Chapitre 13 : Apparences
Felipe était méconnaissable dans son T-shirt rouge, légèrement moulant, qui mettait en évidence une musculature dont il semblait être très fier. Lorsque Édith approcha du point de départ vers la praya do Barril, il lui adressa un simple “ Ola señora“ et quelques formules de courtoisies en espagnol sans pour autant quitter la file. Devant le visage perplexe de son amie, Édith lui murmura que les employeurs de Felipe n’appréciaient pas que leur personnel ait des relations avec les clientes et qu'il préférait ne pas attirer l’attention sur lui en public.

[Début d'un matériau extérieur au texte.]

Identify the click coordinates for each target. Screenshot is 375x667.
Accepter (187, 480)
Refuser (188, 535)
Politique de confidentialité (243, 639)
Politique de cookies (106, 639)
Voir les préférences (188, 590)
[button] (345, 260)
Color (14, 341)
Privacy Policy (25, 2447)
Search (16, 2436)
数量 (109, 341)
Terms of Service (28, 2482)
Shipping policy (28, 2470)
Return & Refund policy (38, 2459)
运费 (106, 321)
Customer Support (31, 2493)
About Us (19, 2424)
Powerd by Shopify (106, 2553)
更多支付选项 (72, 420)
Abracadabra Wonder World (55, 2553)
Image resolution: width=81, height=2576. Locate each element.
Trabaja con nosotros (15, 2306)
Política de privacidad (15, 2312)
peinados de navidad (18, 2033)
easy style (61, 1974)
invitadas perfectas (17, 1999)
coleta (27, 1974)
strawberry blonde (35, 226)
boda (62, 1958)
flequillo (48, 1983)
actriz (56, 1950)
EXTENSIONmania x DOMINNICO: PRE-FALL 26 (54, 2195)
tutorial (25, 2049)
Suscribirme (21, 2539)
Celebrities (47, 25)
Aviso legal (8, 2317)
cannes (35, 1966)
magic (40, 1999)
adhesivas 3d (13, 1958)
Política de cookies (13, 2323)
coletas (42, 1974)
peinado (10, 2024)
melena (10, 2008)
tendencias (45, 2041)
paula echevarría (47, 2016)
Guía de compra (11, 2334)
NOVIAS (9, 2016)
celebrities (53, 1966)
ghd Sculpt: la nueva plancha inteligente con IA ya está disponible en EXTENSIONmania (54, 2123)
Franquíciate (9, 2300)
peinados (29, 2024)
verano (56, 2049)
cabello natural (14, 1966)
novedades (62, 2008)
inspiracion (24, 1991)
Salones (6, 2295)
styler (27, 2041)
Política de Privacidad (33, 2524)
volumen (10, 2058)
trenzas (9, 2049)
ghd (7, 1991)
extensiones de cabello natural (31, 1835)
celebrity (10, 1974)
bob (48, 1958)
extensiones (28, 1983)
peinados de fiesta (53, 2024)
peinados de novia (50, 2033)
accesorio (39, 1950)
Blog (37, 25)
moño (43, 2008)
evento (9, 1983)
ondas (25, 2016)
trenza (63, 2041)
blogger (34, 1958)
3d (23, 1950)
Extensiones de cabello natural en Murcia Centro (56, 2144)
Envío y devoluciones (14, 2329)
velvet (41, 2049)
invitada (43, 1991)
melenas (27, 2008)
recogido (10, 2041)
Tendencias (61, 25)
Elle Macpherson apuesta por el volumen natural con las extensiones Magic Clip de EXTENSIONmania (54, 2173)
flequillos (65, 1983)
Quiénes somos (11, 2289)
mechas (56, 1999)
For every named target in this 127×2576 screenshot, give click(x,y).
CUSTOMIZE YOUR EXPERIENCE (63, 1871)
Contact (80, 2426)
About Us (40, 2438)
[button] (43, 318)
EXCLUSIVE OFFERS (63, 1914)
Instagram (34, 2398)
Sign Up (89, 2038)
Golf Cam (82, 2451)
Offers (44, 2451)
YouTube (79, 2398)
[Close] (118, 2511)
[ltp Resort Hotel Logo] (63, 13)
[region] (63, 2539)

Au moment de l’embarquement, il ne restait plus de place dans le wagon où il s’était assis, mais Ingrid leur trouva une banquette dans le wagon suivant, ce qui lui permettait d’observer Felipe. Lorsque le train à vapeur s’ébranla, le vent s'infiltrant à travers les fenêtres béantes atténuant le bruit des conversations. En moins de dix minutes, le train aurait longé les dunes qui clôturaient la lagune et rejoignait la plage. Un temps qu'Ingrid mit à profit pour essayer de raisonner sa copine.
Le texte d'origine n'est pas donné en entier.